*PROBLEM DETAILS*
Once you find the line with "Click the star icon in ととのい自己評価", transcribe it and all the lines that follow to the end of the data, exactly as written; skip any pictures.

*Records drawn from a dataset*
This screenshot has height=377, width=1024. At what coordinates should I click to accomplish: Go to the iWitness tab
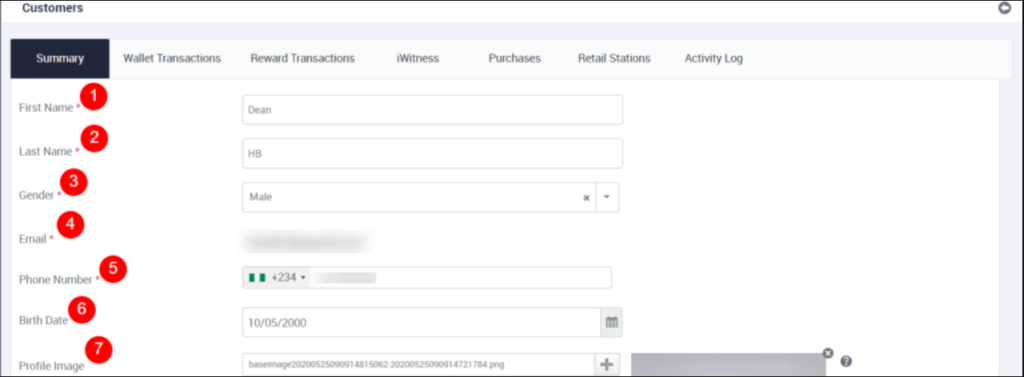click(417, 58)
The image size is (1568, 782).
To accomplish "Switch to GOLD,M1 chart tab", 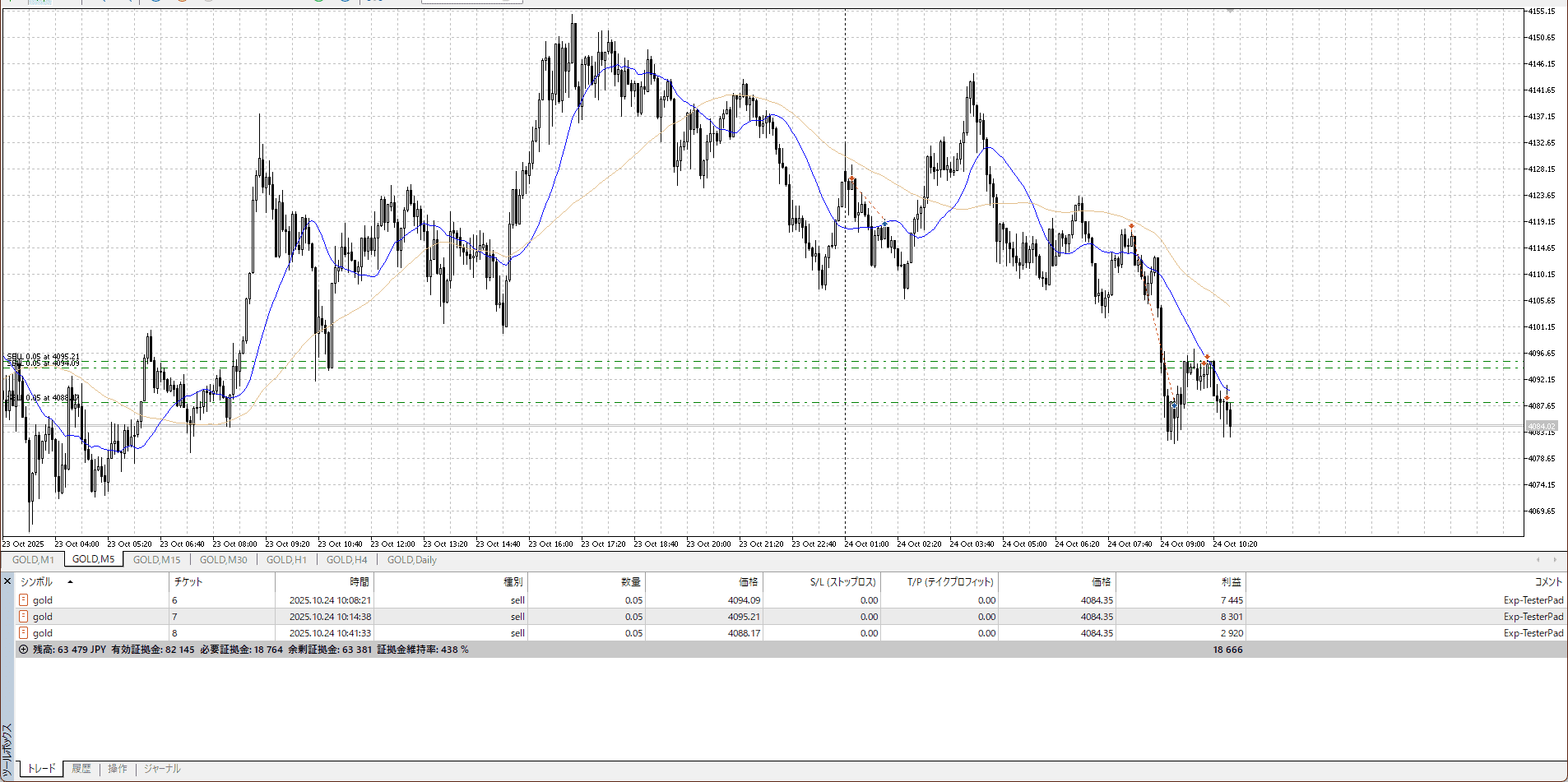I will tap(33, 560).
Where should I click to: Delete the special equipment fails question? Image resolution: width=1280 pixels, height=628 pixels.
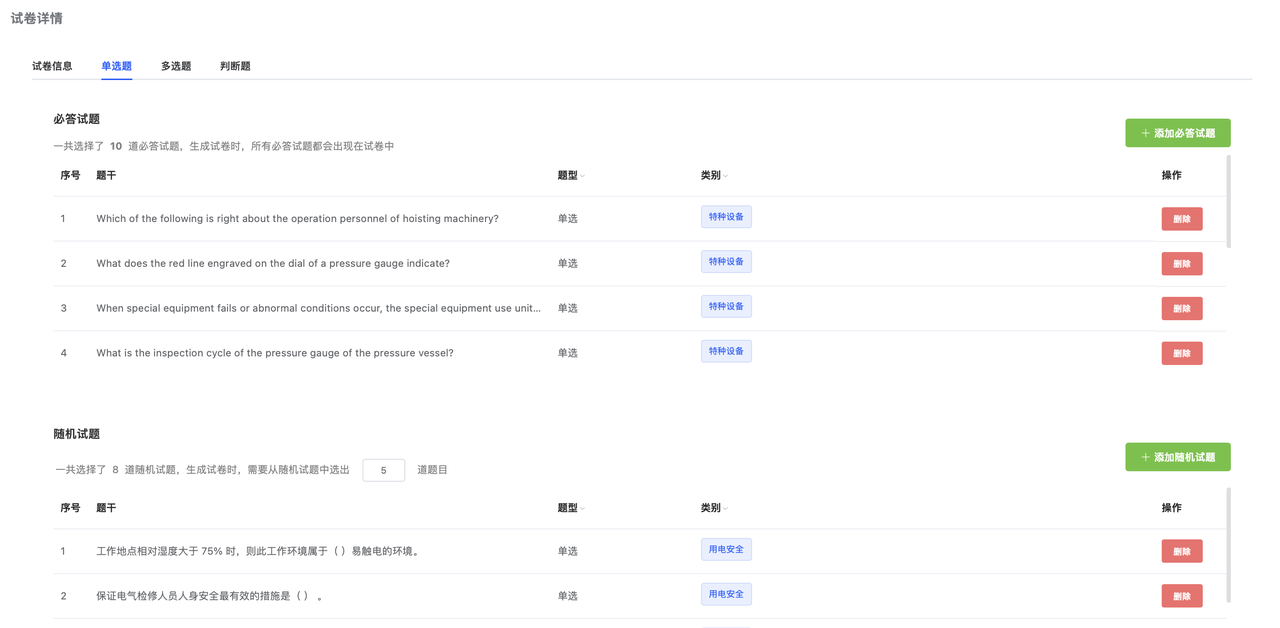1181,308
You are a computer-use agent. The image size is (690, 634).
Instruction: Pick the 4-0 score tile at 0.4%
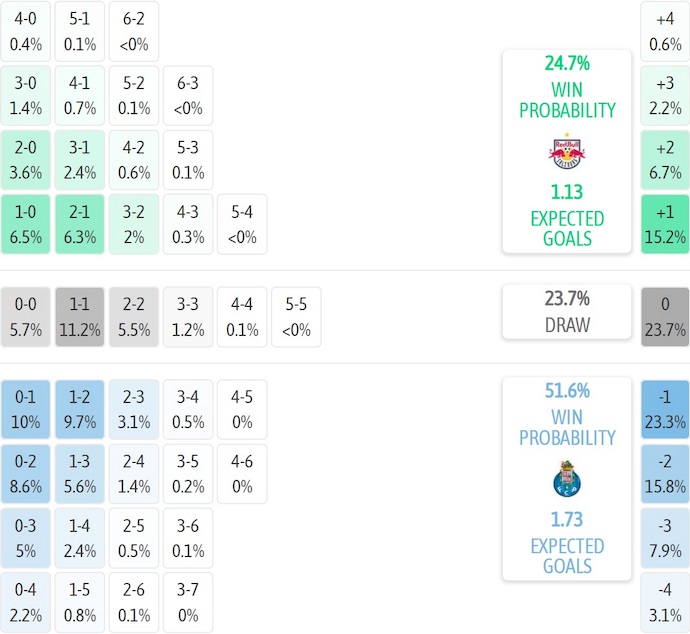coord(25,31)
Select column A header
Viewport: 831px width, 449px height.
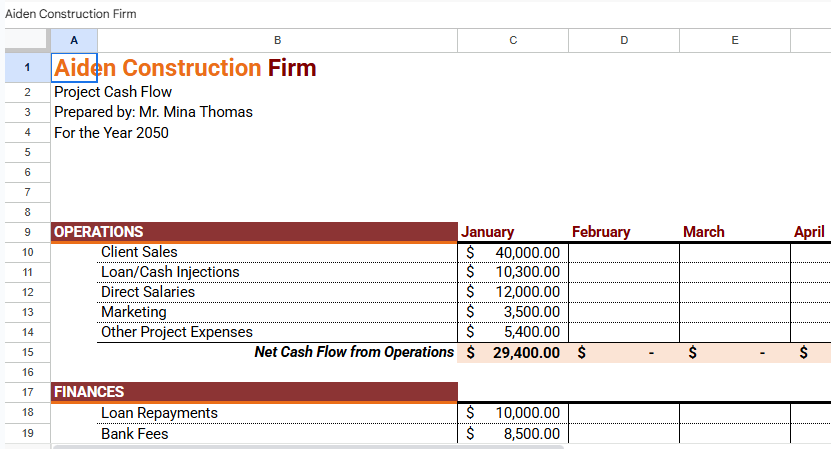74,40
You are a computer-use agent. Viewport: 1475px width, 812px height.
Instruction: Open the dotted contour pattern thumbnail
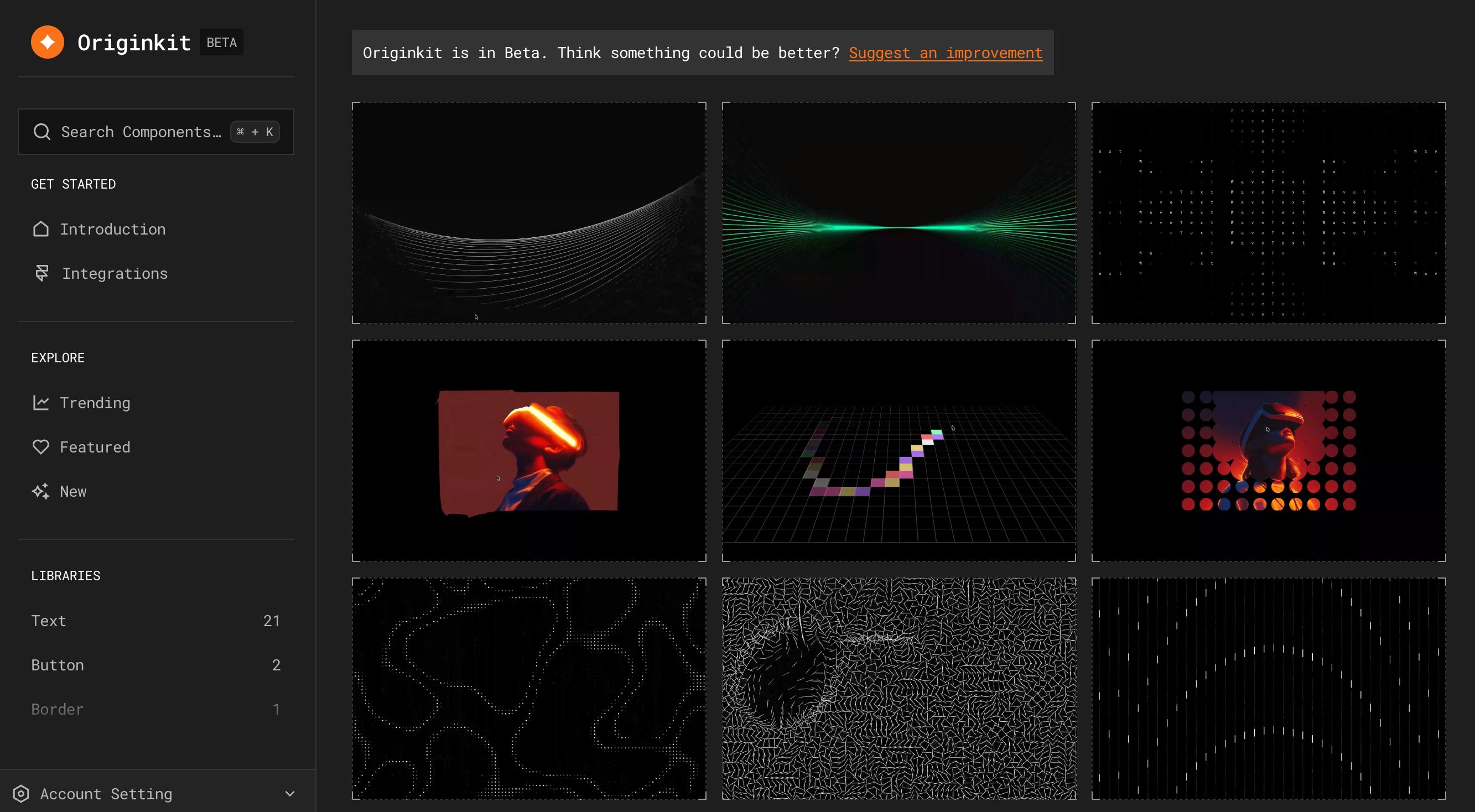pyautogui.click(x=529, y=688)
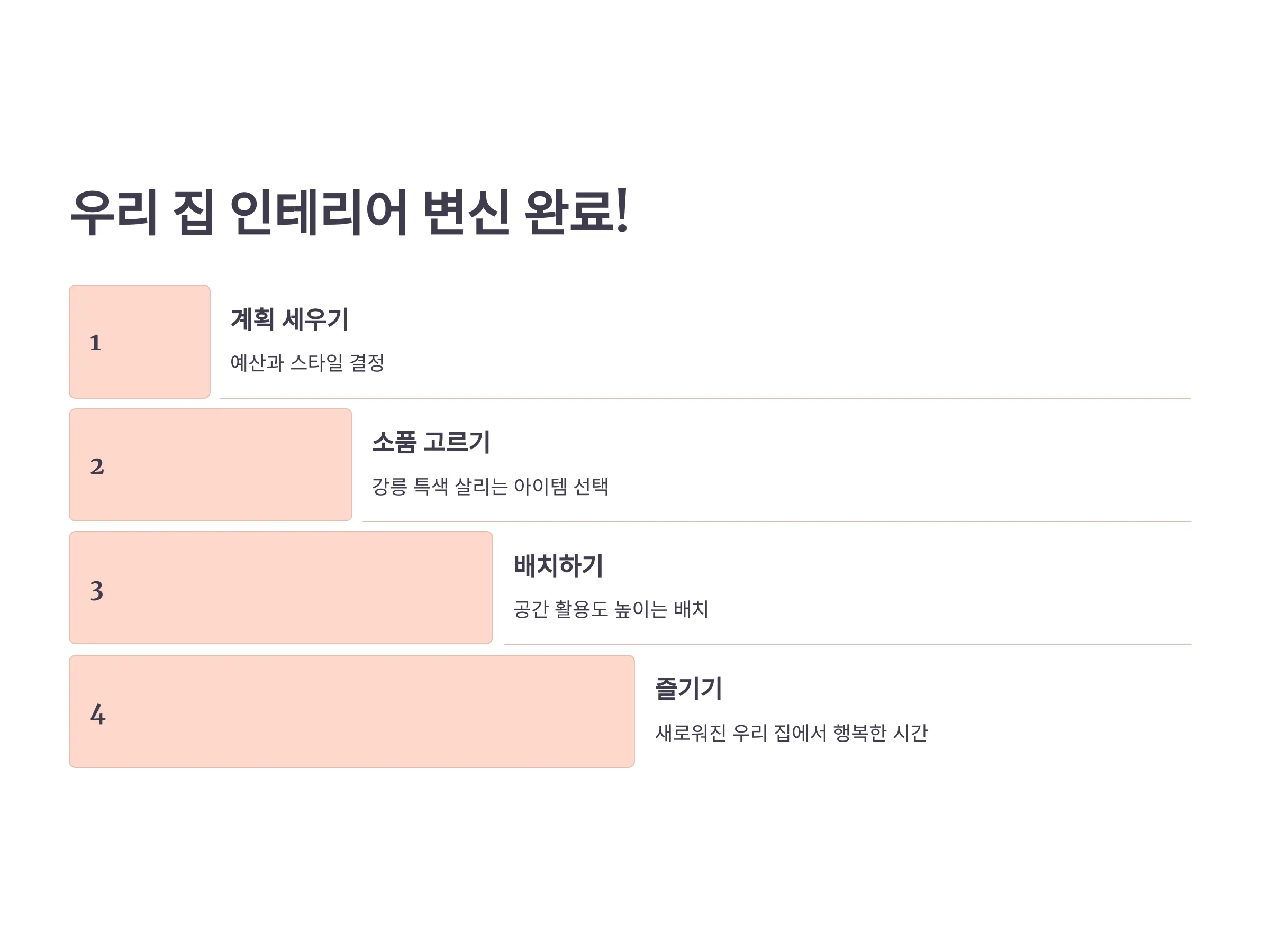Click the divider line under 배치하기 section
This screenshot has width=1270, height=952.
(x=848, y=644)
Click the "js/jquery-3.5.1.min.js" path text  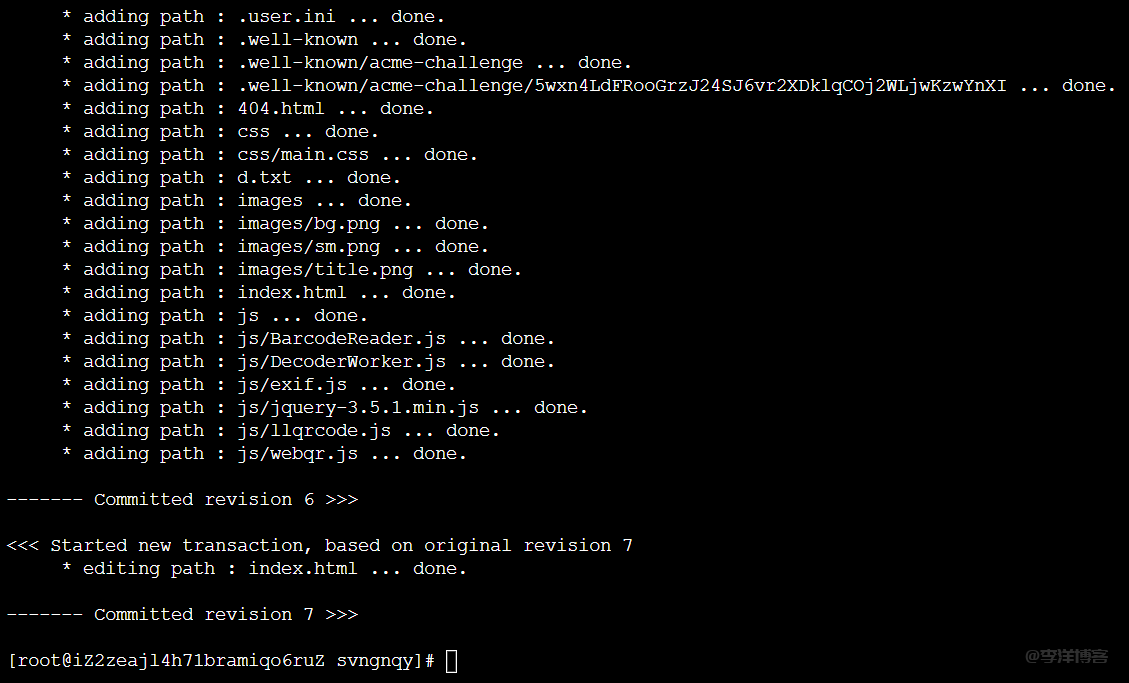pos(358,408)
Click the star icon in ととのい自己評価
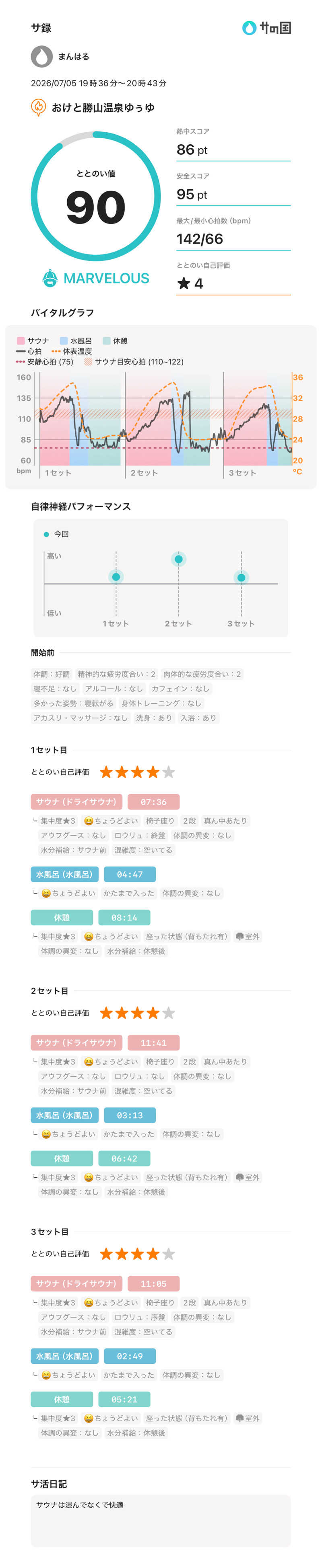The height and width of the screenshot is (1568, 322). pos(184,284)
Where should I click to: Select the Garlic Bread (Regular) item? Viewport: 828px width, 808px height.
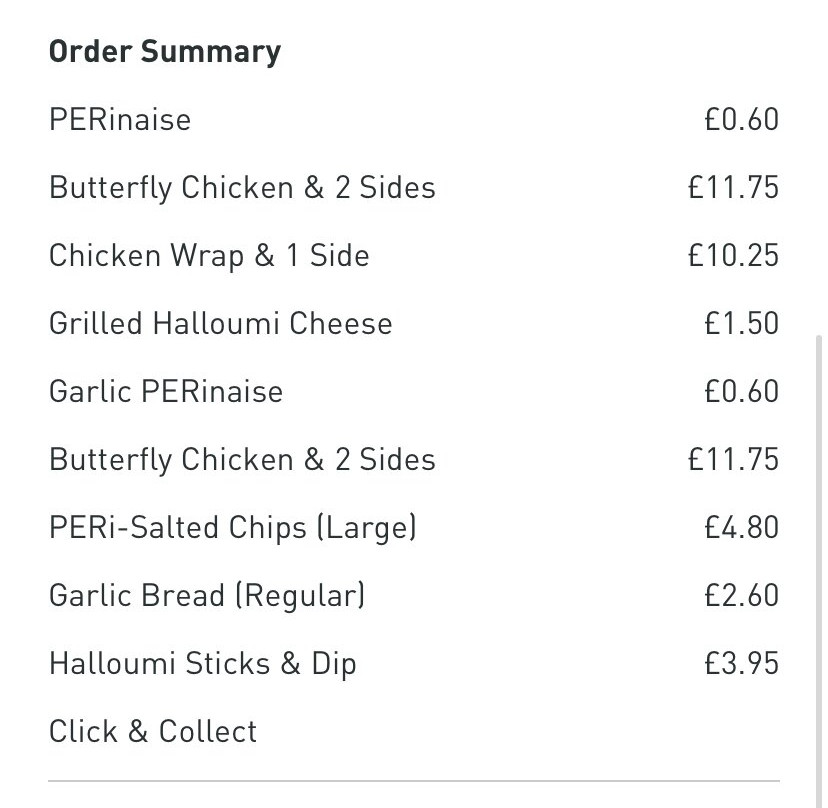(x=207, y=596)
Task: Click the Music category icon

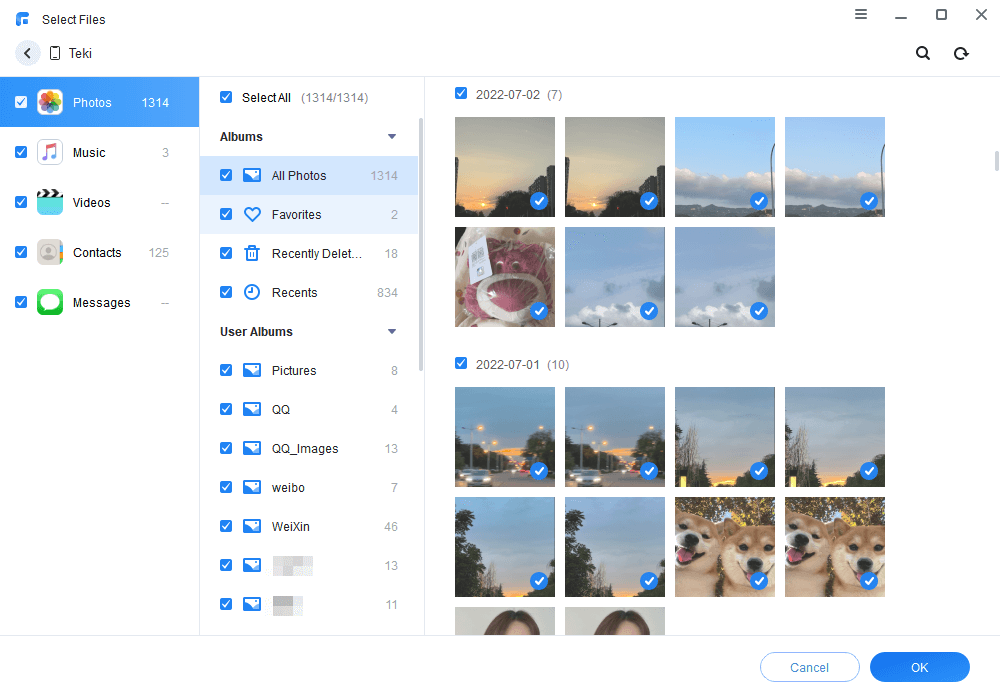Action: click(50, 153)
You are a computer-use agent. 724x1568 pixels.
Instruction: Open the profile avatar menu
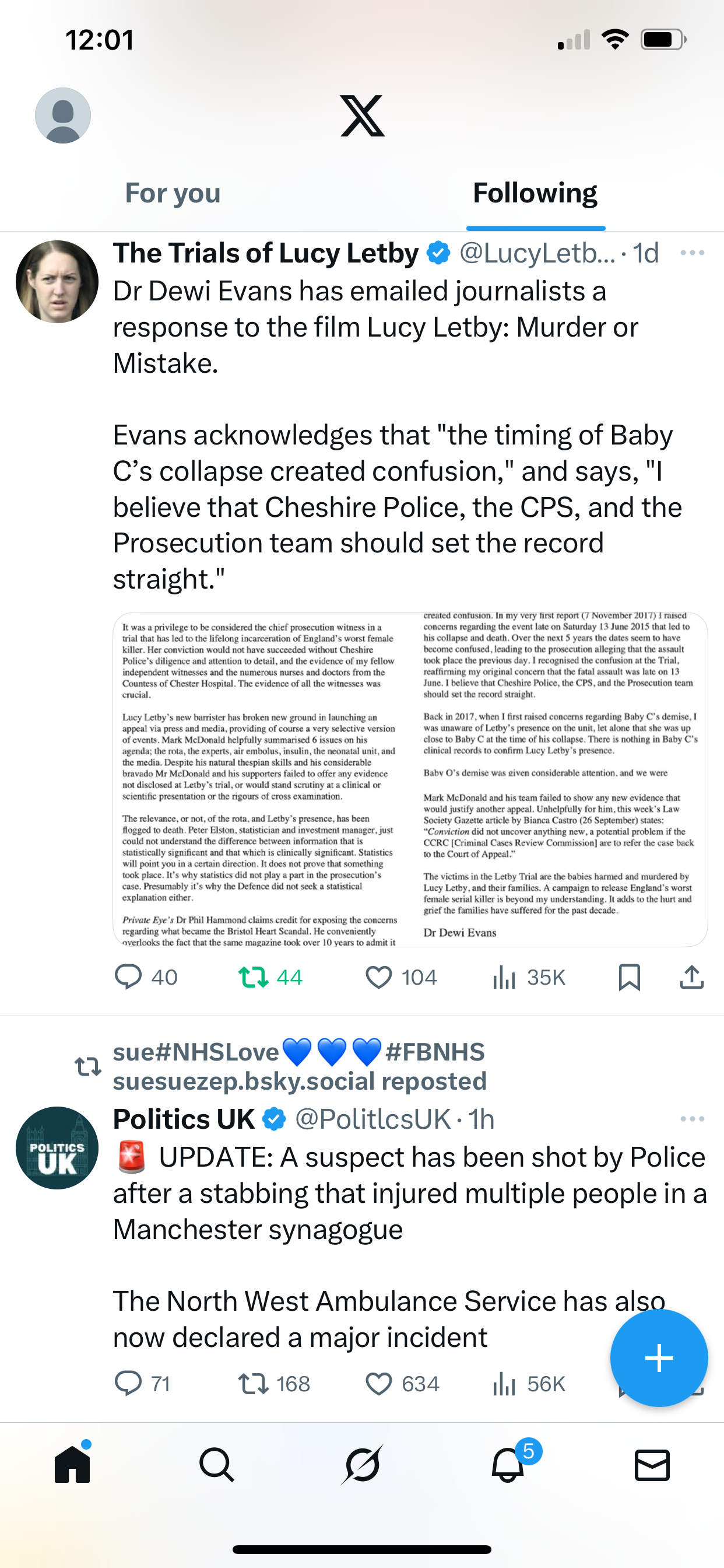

*SOLUTION TO THE EXERCISE*
Click the star icon in ととのい自己評価
The height and width of the screenshot is (1568, 322). pos(184,284)
Where should I click to: Select the Garlic Bread (Regular) item? Viewport: 828px width, 808px height.
(x=207, y=596)
Task: Click the Music category icon

Action: click(50, 153)
You are a computer-use agent. 724x1568 pixels.
Instruction: Open the profile avatar menu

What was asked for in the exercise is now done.